If you follow international news, you may have heard that a man by the name of Efraín Ríos Montt is set to appear in court in Guatemala this week. It’s important to understand why.
Montt is a former army general and televangelist who gained control of Guatemala in the early 1980s through a coup d’état. He has long been tied to charges of genocide that took place during his short-lived rule as military dictator in 1982-3. During that time he had the full support of Washington, and in the midst of Cold War fears, Ronald Reagan famously asserted that Montt was “totally dedicated to democracy.”
As a sitting member of Congress until last week, Montt has enjoyed immunity from prosecution — until now. Importantly, while military leaders in Guatemala have always denied that genocide occurred (a claim that former general and newly inaugurated president Otto Pérez Molina continues to hold), Montt’s strategy has simply been to deny that he had anything to do with it — not to deny that the 626 massacres and 200,000 deaths over the course of 36 years actually happened. Military documents, for their part, seem to show a fairly direct chain of command from top to bottom during that time, so we’ll see how that argument holds up.
It’s impossible to understand Guatemala today without understanding its past, and Montt was at the center of one of its darkest hours. Here’s how I summarized the country’s recent history in a magazine piece I did on what’s currently happening in the town where I grew up:
Dietrich Bonhoeffer described history as the story of what people do with power. History has not been kind to Guatemala’s indigenous people. The country’s Mayan descendants, though comprising well over half the population, have time and again been dealt a losing hand by those in power.
After Columbus “discovered” the New World, Europeans began settling in the region, usually exercising force as a means of gaining control in matters of politics, economics, and even religion. This wealthy and powerful Old World elite established large-scale coffee and banana plantations, or fincas, on Guatemala’s fertile lowlands. Many of the indigenous people, meanwhile, were pushed to resettle on small tracts of land in the more topographically challenging, and often less fertile, highlands, while some were forcibly conscripted into harvesting the fincas. The Guatemalan Catholic Church, which had by this time become a well-established social and political force, gave its silent assent to the new arrangement.
In the 20th century, with colonialism-as-usual waning, US interests at times assumed a less overt, but no less insidious, role in Guatemala. When, after years of dictatorial tyranny, a delicate democratic process resulted in the election in 1951 of a president committed to land reform, a major US fruit company with much to lose persuaded the Eisenhower administration that recent developments in Guatemala represented a turn towards communism. According to the domino logic of the Cold War, this was seen as an intolerable threat, and the CIA swiftly engineered a coup to overthrow Jacobo Arbenz, Guatemala’s head of state.

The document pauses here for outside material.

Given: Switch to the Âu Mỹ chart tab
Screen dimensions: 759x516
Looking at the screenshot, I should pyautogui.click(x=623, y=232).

Within several years Guatemala had spiraled into a civil war over the struggle for land that would last 36 years, waged between left-wing guerrillas and the military forces representing right-wing dictators. Wanting nothing more than peace, the majority of Guatemalans — and especially the rural-dwelling indigenous poor — were caught in the middle.
After the signing of peace accords brought fighting to an end in 1996, reports by the United Nations and the Guatemalan Catholic Church (which had since “converted” to the side of the poor) revealed that the vast majority of “disappearances,” deaths, and human rights abuses during the war occurred at the hands of the federal government and military forces. Among the most notorious offenders of human rights during the civil war was Efraín Ríos Montt, an army general and evangelical televangelist with strong US support, during whose short-lived presidency in 1982-83 the country saw an alarming escalation of rape, torture, and gruesome massacres of indigenous people. The United Nations accused him of genocide.
This was the world into which I was born at a small hospital in Guatemala City in 1982.
When I heard the news this week that Montt would finally be heading to court, I picked up a book by Victor Montejo, who as a school teacher witnessed one of the massacres that took place in rural Guatemala in 1982, and though he was tortured, he managed to escape with his life. The book is called Testimony: Death of a Guatemalan Village, and while it is terrible to read, I believe it testifies to the reality of what life was like for indigenous Guatemalans at that time. I hesitate to recommend it because it is vulgar and graphic, but it’s part of the legacy of the war, and one way or another, part of the legacy of Ríos Montt.
For those concerned with justice and peace, I’d encourage you to follow what happens with Montt and others connected to genocide and human rights abuses in Guatemala. God forbid that we’d ignore it, or that we’d lose this chance to learn from the tragedies of the recent past. And please, pray for the perpetrators, pray for the families of victims, and pray that some semblance of peace and justice would prevail in Guatemala at last.